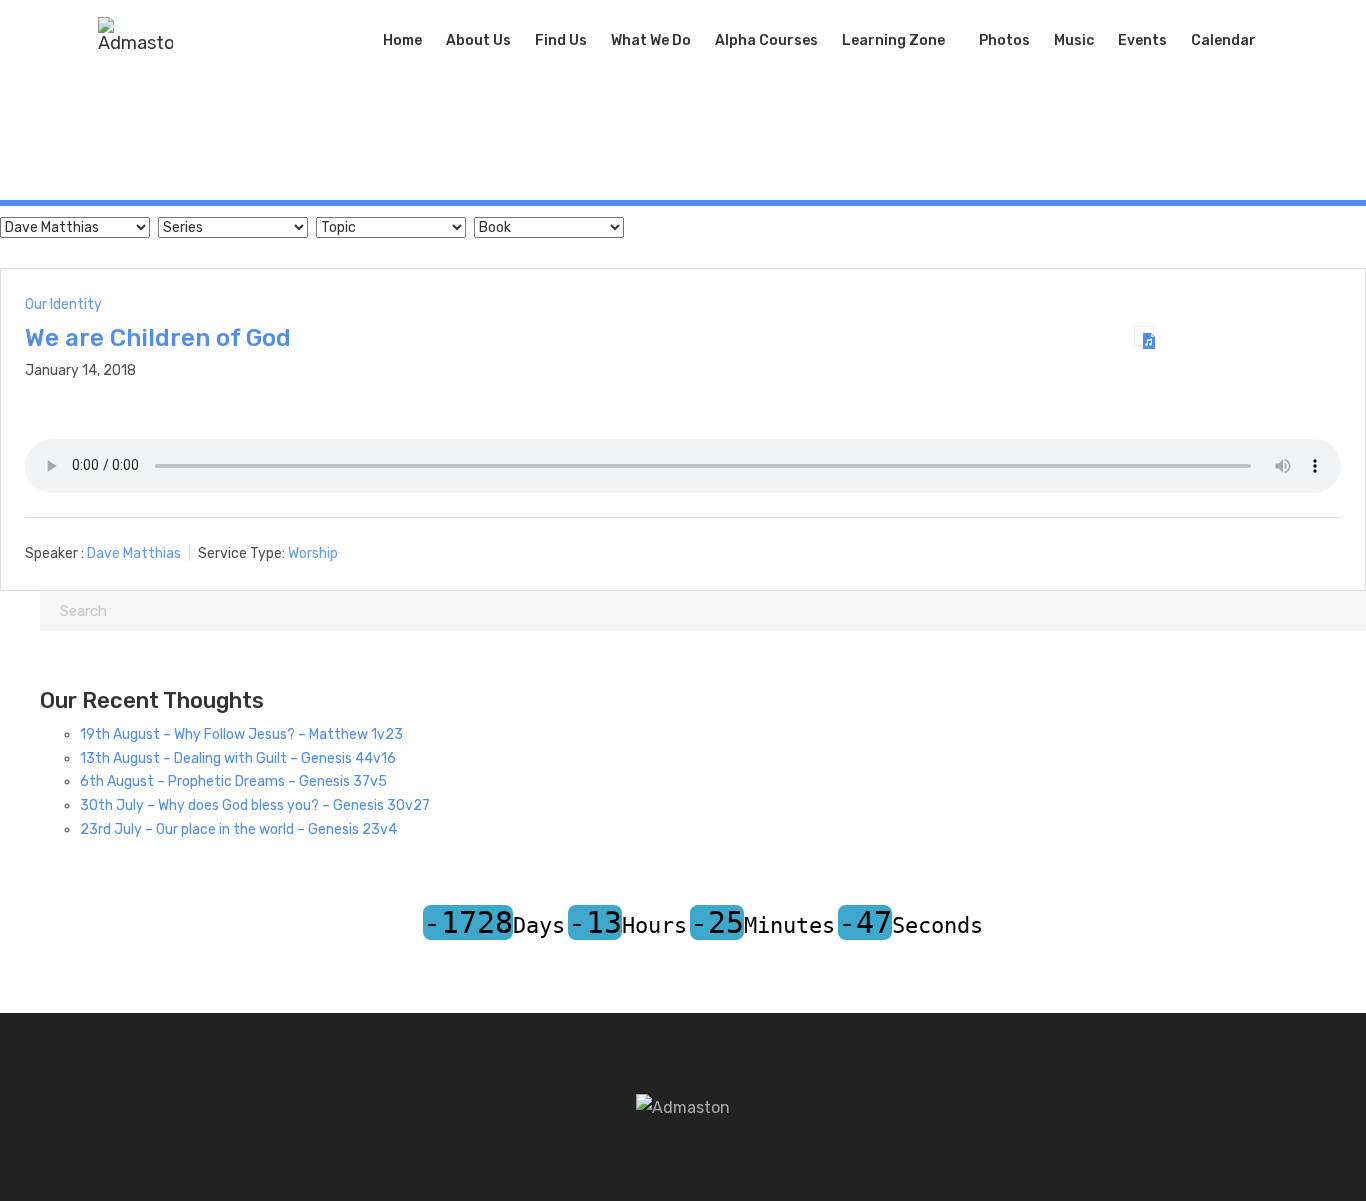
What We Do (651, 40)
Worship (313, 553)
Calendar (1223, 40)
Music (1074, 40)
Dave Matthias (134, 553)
....
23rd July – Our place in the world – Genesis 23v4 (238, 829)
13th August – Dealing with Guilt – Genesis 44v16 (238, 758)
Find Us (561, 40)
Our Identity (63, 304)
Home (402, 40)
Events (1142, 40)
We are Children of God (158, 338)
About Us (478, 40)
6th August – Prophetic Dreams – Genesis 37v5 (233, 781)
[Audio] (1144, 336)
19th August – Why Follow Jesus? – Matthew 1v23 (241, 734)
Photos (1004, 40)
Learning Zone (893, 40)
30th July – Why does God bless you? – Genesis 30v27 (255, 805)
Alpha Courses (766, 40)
....
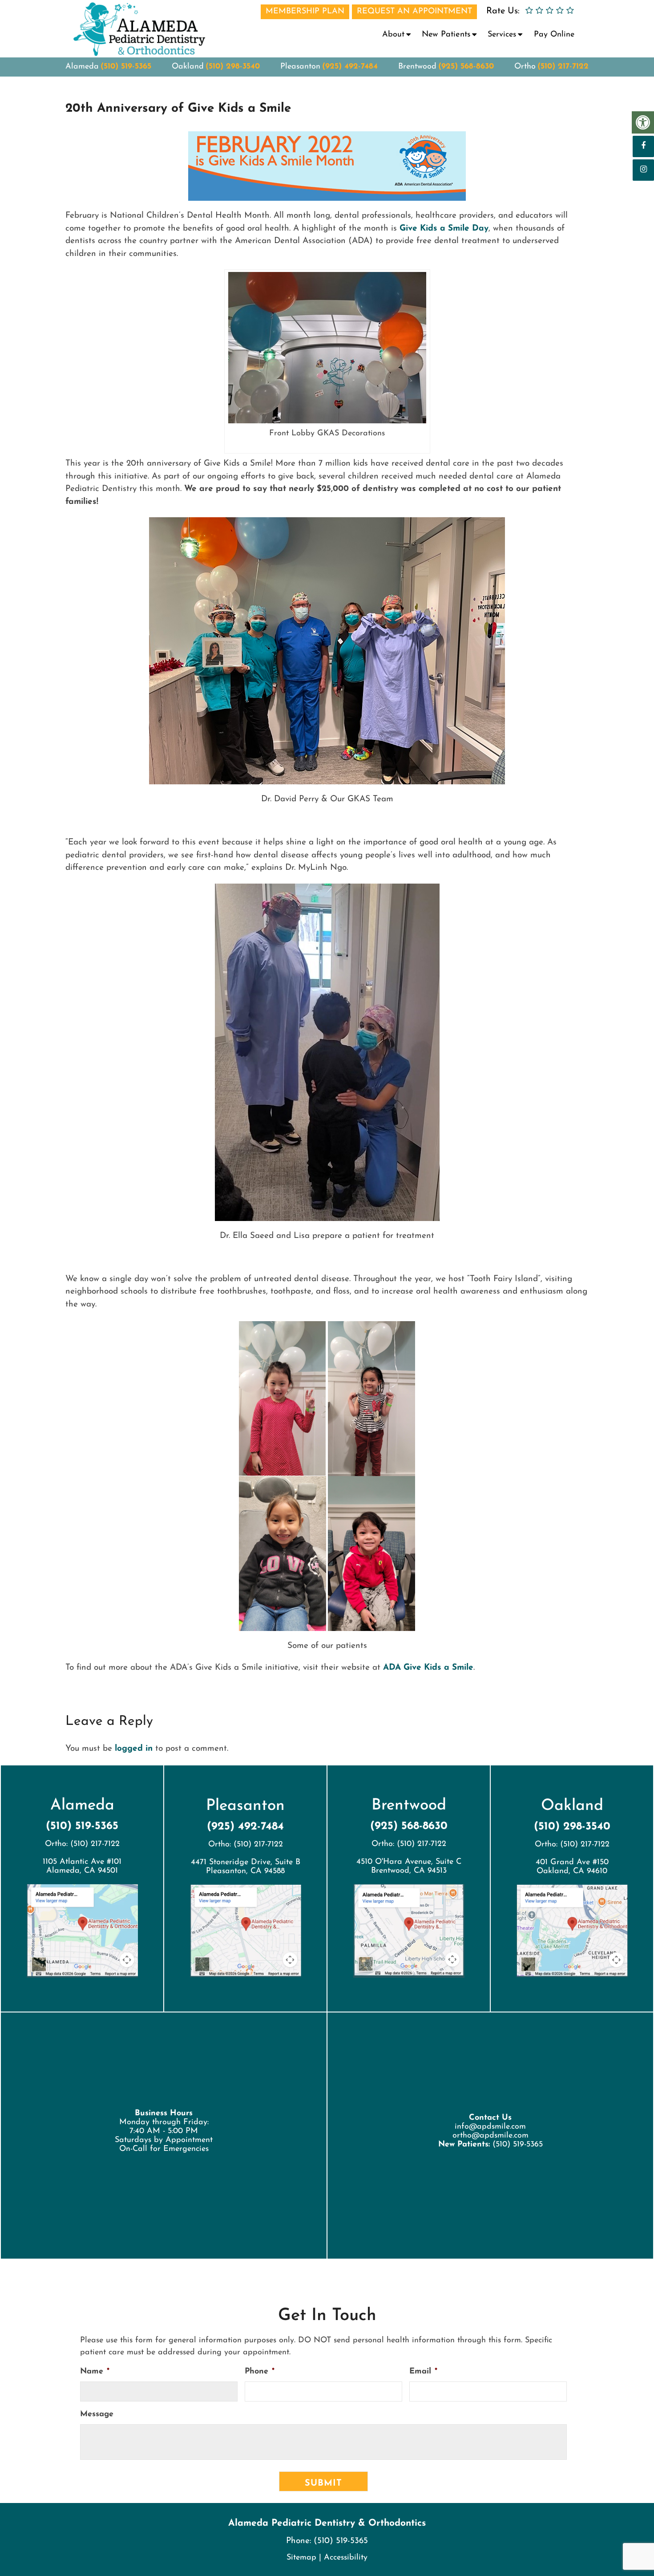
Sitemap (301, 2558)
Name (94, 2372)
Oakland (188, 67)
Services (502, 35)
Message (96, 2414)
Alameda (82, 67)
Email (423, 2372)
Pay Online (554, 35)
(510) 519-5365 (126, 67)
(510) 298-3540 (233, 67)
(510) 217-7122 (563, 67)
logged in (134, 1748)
....
#### Action item
Copy out each line of the data above, exactly, if it lies between the line holding "What We Do (651, 40)" and the line holding "Dave Matthias (134, 553)", inclusive; copy no other line.

#### Solution to the problem
What We Do (651, 40)
Worship (313, 553)
Calendar (1223, 40)
Music (1074, 40)
Dave Matthias (134, 553)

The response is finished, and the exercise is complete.